(Problem to solve): Whenever a line in the records below contains "will", pick it out.

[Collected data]
------------------------------------

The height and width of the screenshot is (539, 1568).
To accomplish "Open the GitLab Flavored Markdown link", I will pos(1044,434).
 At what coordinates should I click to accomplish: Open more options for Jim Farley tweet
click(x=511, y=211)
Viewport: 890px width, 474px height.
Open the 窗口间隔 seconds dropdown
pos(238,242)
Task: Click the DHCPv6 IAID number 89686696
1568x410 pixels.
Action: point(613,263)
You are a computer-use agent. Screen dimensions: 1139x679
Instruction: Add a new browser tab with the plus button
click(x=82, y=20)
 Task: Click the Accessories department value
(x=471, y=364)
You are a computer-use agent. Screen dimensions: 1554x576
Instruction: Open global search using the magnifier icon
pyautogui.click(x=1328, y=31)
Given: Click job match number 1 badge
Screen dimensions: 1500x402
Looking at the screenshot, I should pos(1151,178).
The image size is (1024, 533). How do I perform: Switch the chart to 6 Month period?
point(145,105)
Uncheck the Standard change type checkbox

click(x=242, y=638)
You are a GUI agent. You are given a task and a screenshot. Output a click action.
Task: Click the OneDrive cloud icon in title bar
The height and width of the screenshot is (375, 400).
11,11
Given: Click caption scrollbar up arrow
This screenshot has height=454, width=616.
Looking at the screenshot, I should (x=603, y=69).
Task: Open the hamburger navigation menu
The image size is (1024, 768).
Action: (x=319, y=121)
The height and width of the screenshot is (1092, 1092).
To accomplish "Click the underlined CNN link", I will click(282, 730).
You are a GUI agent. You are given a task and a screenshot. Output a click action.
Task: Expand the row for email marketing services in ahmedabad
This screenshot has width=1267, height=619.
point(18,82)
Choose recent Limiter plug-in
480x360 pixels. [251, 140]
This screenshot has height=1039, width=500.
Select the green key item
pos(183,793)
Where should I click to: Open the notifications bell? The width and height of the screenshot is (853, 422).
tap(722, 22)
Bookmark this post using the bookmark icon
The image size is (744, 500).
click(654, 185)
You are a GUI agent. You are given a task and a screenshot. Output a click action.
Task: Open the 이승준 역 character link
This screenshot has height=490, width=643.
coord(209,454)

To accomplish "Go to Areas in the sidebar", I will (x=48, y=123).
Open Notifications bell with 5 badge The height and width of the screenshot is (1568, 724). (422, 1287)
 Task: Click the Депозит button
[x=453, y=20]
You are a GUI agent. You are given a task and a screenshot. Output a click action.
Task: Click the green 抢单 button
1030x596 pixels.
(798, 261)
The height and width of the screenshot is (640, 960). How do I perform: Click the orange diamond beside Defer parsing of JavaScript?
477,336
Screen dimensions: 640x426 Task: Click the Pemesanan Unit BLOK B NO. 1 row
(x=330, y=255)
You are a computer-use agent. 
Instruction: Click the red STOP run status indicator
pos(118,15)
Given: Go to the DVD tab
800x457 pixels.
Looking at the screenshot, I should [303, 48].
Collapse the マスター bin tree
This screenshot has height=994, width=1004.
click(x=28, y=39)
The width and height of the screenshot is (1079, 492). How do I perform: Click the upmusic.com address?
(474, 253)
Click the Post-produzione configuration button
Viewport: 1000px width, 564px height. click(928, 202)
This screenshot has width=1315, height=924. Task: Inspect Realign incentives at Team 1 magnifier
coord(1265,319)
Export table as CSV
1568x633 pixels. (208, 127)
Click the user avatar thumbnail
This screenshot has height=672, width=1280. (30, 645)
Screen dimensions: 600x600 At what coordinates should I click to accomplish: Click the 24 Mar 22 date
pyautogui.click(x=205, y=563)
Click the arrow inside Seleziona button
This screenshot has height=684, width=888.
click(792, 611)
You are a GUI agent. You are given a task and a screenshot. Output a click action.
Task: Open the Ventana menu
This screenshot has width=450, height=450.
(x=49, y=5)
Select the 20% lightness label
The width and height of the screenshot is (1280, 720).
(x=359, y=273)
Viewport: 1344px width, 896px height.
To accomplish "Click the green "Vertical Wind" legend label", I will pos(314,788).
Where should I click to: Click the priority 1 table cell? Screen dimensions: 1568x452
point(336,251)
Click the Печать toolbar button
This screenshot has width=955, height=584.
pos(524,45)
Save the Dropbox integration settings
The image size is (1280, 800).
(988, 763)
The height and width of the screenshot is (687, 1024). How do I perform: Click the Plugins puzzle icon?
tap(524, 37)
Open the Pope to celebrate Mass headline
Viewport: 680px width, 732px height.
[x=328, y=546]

------------------------------------

(Answer for this exercise):
To accomplish "Open the GitLab Flavored Markdown link", I will pos(1044,434).
To accomplish "Click the underlined CNN link", I will click(282, 730).
To accomplish "Go to Areas in the sidebar", I will (x=48, y=123).
To accomplish "Click the green "Vertical Wind" legend label", I will pos(314,788).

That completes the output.